---- Provided data

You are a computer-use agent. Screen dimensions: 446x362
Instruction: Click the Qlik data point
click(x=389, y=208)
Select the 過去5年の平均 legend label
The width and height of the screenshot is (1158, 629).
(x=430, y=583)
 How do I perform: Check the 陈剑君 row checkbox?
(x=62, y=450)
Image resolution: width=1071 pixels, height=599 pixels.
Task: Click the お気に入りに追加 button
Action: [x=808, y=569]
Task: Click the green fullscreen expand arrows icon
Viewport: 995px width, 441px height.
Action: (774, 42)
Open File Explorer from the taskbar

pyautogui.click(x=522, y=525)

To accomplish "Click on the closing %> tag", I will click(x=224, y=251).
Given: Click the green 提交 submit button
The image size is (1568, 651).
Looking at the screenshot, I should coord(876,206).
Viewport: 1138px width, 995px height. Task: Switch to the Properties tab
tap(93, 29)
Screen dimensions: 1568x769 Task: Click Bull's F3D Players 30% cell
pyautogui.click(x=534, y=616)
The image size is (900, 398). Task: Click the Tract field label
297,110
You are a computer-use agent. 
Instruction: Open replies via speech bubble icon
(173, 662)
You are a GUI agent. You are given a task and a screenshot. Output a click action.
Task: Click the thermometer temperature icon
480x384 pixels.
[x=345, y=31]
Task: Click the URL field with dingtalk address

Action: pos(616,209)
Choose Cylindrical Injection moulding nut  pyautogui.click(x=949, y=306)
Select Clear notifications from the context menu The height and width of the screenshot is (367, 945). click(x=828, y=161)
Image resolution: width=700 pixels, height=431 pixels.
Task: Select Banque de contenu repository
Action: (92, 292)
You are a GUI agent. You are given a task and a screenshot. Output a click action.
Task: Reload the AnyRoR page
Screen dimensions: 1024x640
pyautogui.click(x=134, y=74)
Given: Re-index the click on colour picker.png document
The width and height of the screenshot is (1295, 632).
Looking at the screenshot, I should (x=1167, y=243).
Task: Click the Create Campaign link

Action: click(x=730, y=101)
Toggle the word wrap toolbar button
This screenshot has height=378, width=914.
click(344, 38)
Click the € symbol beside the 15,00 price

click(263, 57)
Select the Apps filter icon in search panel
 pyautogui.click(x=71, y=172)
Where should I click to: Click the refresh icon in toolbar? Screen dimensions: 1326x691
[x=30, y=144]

--------

Could you find every line in the records above that contains the word "green" and copy it?

— Response —
Task: Click the green fullscreen expand arrows icon
Given: Click the green 提交 submit button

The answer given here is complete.